The Story of My Life – How Various Events Shaped My Sexuality and Gender Expression

I was born in 1999, in what you can call a business family. My grandfather,Sh. Tilak Ram Bansal, had asmall business of crude oil products like Petrol, Diesel in Punjab. Soon his five sons joined him and the business flourished and our family got the moniker of “petrolpump wale”. All the five Bansal brothers were tall, broad, burly, loud-spoken, extremely confident, shrewd and fearless men. Their masculinity was a defining feature and was regarded as being essential to running the business. Gender thus played a significant role in the upbringing of the men in the Bansal family.

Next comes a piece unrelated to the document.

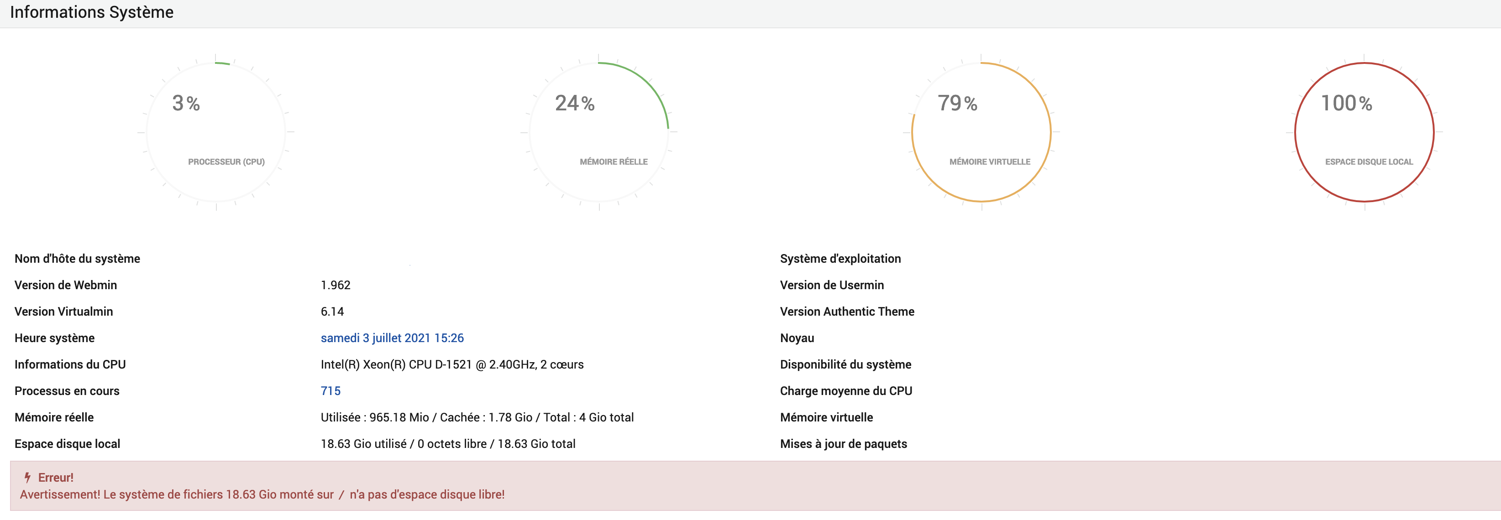This screenshot has height=520, width=1501.
Task: Click the no free disk space warning message
Action: pyautogui.click(x=262, y=494)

It was after the age of two that it became visible how the normative gender roles, that the family was trying to teach me by telling me “what the girls do?” and “what the boys do?”, misfired. By time and again instructing me about what boys do, they also ended up listing what a female gendered person should do. I chose to adopt the latter set of performances of gender. At five years of age, I began to cross dress – wearing bangles, wrapping a bed-sheet around my body like a sari, putting a ‘bindi’ on my forehead. The family took it as a funny activity that a child was doing and believed that I will learn my gender with time and will perform that well.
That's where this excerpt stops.